Despite decades of work by government agencies and nonprofits, the digital divide remains wide. About 26 percent of Americans in rural areas have no access to home broadband internet, according to a report released by the Federal Communications Commission last May. But broadband is probably even scarcer in rural areas than the reports suggests. The FCC has traditionally considered an entire census block, which can include hundreds or thousands of people, to be served by a broadband provider if that provider offers service to a single home in the block—even if it would cost thousands of dollars for a customer to connect. The agency only changed its reporting requirements this month.
Even where broadband is available, many people can’t afford it. According to a Pew Research Center report, 19 percent of people who don’t use the internet cited the cost of internet service or the expense of owning a computer as the reason they aren’t online.
Wednesday, presidential candidate and senator Elizabeth Warren (D-Massachusetts) unveiled a plan to spend $85 billion to bring internet service to unserved and underserved areas, along with proposals to restore net neutrality and crack down on what she calls “sneaky maneuvers” by broadband providers to increase prices and decrease competition. “I will make sure every home in America has a fiber broadband connection at a price families can afford,” Warren said in a statement. Warren also detailed several other proposals to invest in rural America.

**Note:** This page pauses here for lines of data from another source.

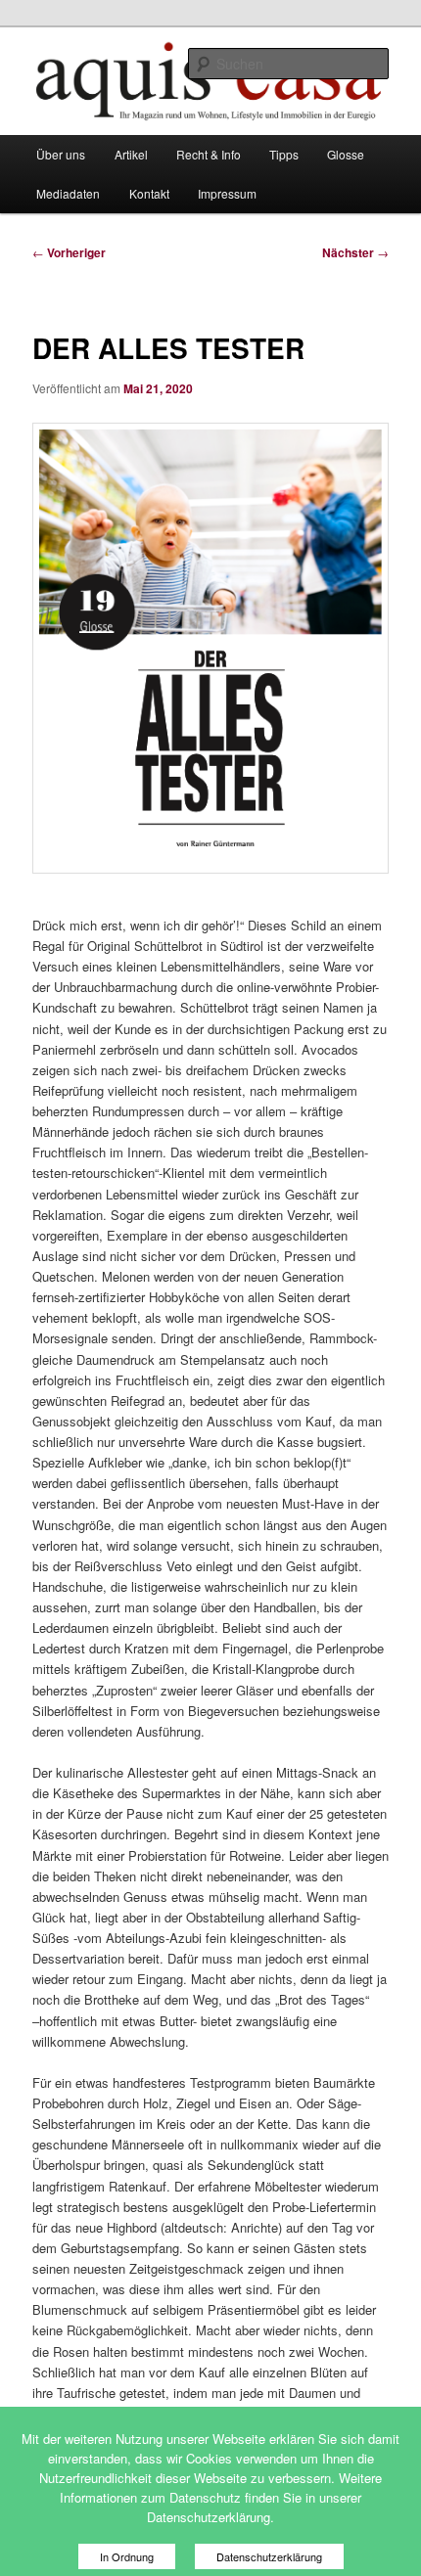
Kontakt (149, 193)
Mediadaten (68, 193)
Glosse (345, 154)
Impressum (227, 193)
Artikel (131, 154)
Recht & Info (208, 154)
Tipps (284, 154)
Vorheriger (69, 252)
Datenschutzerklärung (269, 2556)
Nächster (355, 252)
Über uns (60, 154)
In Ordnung (127, 2556)
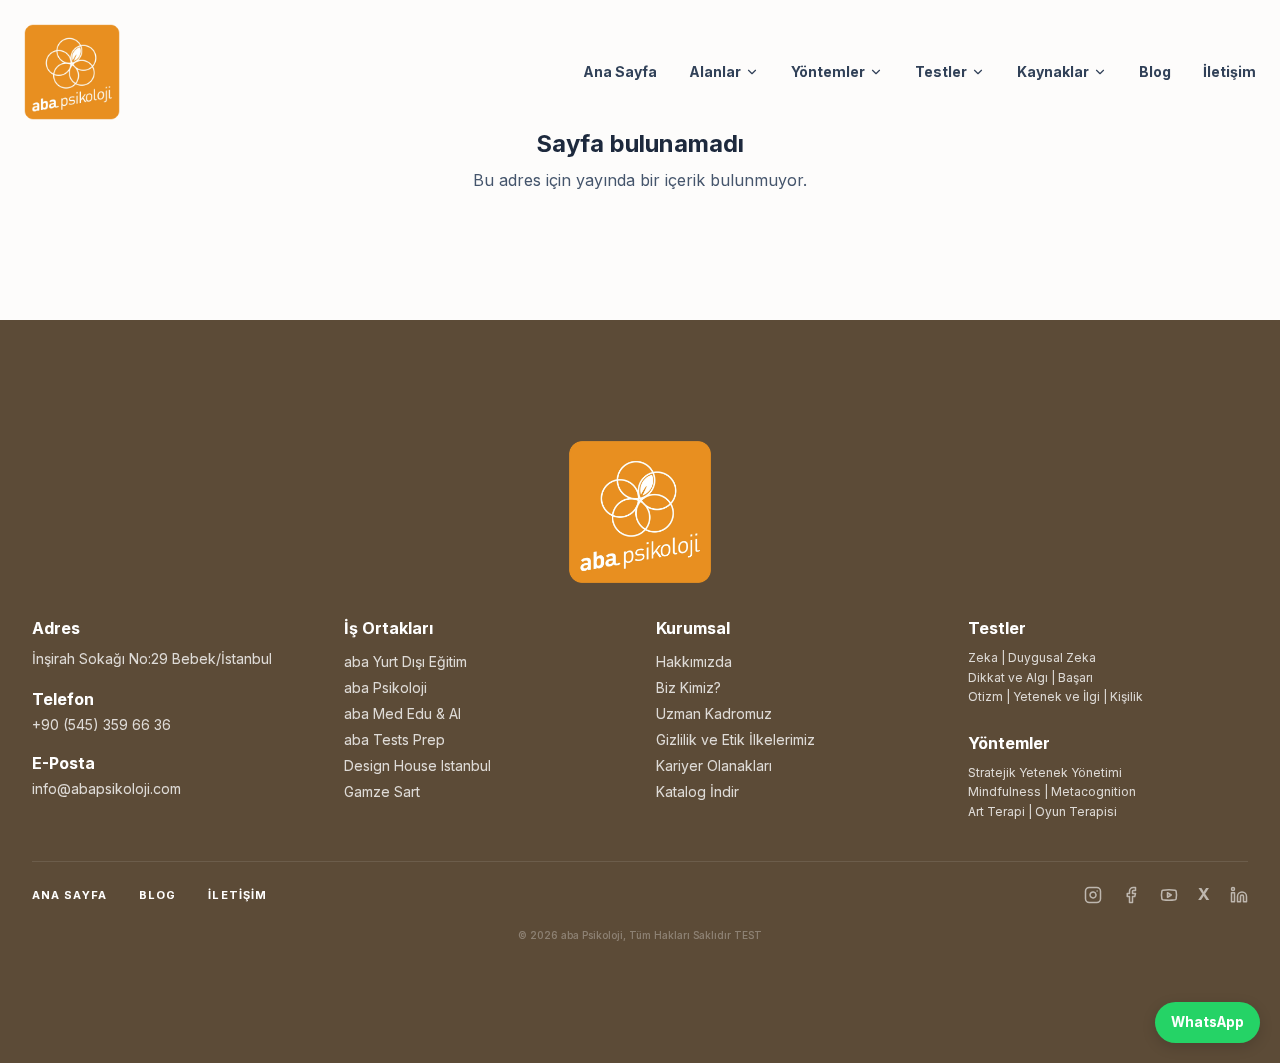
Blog (1155, 71)
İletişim (1229, 71)
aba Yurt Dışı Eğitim (405, 661)
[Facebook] (1131, 895)
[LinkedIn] (1239, 895)
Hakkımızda (694, 661)
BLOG (157, 895)
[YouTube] (1169, 895)
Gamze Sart (382, 791)
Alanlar (715, 71)
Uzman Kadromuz (714, 713)
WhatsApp (1207, 1022)
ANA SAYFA (69, 895)
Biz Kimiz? (688, 687)
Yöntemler (828, 71)
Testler (941, 71)
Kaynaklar (1053, 71)
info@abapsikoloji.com (106, 788)
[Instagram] (1093, 895)
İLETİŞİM (237, 895)
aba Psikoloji (385, 687)
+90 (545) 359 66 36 (101, 724)
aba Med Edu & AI (402, 713)
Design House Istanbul (417, 765)
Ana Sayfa (620, 71)
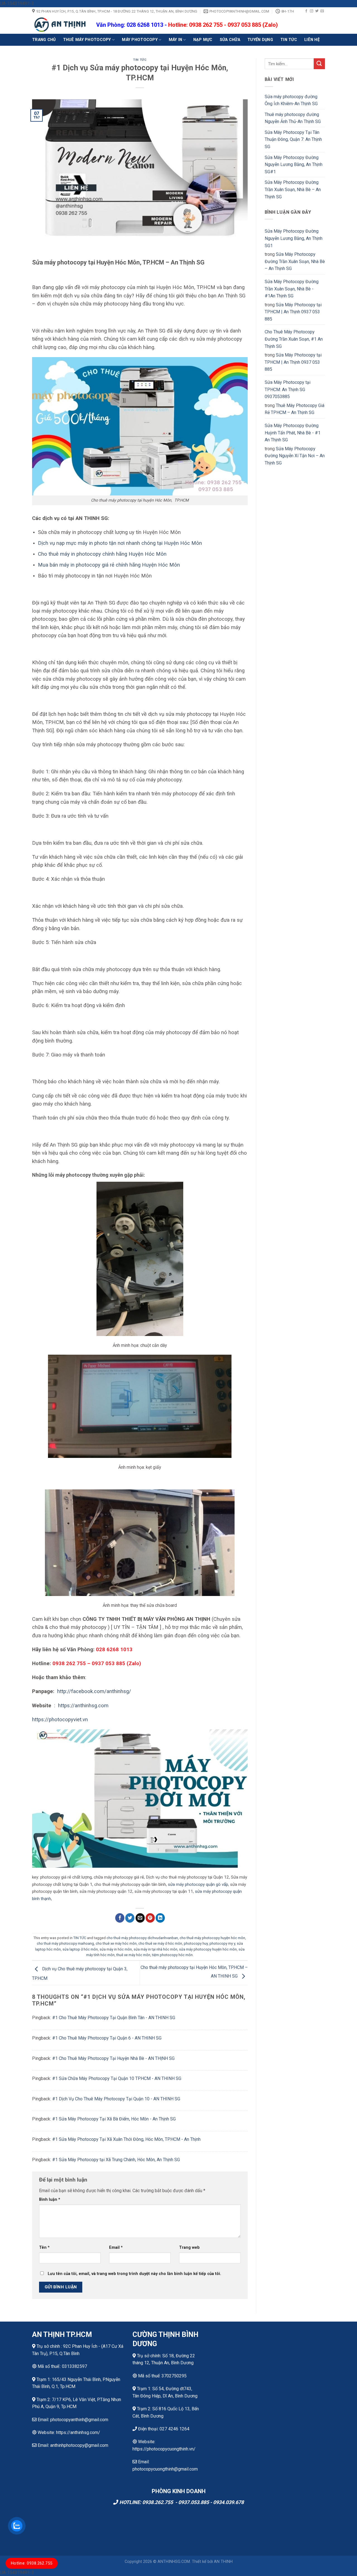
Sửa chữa (230, 39)
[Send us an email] (322, 11)
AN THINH (223, 2561)
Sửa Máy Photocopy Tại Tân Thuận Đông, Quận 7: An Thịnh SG (293, 139)
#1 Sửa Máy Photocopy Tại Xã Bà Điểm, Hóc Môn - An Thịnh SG (114, 2119)
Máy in (175, 39)
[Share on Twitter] (129, 1918)
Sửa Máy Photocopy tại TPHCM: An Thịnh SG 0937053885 (287, 389)
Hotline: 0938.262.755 (31, 2563)
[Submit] (319, 63)
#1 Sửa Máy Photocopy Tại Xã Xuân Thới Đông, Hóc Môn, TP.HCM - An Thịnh (126, 2139)
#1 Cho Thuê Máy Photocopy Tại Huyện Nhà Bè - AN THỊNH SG (113, 2058)
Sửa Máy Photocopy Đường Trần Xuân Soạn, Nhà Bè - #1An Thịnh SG (292, 288)
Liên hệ (312, 39)
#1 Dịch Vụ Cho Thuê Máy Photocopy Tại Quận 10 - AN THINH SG (116, 2098)
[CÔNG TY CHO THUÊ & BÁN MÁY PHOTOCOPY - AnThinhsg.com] (60, 25)
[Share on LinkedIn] (160, 1918)
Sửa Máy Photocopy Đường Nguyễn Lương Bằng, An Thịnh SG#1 (293, 164)
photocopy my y (222, 1943)
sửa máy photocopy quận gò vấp (198, 1884)
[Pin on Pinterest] (150, 1918)
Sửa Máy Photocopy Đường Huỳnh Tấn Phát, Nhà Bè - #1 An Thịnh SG (292, 432)
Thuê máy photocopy (87, 39)
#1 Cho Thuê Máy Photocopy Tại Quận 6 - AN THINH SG (106, 2038)
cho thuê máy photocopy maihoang (65, 1943)
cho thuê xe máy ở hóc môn (160, 1943)
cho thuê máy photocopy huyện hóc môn (212, 1938)
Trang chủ (44, 39)
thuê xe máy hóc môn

Warren is among the first presidential candidates to inject telecom policy into the campaign. She has issued unusually detailed proposals on other topics, including a plan to break up big tech companies under antitrust laws.
Although Warren calls her plan a “Public Option for Internet,” she doesn’t propose that the federal government deliver internet access itself. Instead, she wants to provide grants to broadband providers to connect underserved areas. The FCC has already spent billions on programs such as the Connect America Fund and the Universal Service Fund that provide grants to internet providers to offer service in underserved areas. But Warren isn’t satisfied with the results of those programs, which often give money to for-profit corporations she says only do the minimum required to receive funds.
Warren would exclude such companies from her grants, which she says will be limited to “electricity and telephone cooperatives, nonprofit organizations, tribes, cities, [and] counties.” A growing number of communities, from small towns like Sandy, Oregon to cities like Chattanooga, Tennessee, have built their own publicly owned networks.
Many states have laws that ban or limit municipal broadband services, for example by restricting a municipality’s ability to serve other nearby communities. Warren says she will attempt to preempt these sorts of state laws.
Warren proposes creating an Office of Broadband Access within the Department of Economic Development to run the program, and would set aside $5 billion of the $85 billion specifically for tribal nations and expand the FCC’s Office of Native Affairs and Policy to provide additional training and funding.
In addition to funding public and nonprofit networks, Warren wants to make the broadband market more competitive. Smaller broadband companies have complained for years that entrenched telcos make it too hard for competitors to string cable along utility poles. To that end, Warren proposes giving cities, rather than individual telcos, control over utility poles, and mandating “dig once” policies that would ensure that broadband conduits are installed as part of all road and highway construction projects. The current Republican-controlled FCC has floated similar ideas.
As for net neutrality, Warren says she will appoint FCC commissioners who will restore the Obama-era regulations banning broadband providers from blocking or otherwise discriminating against lawful content on their networks.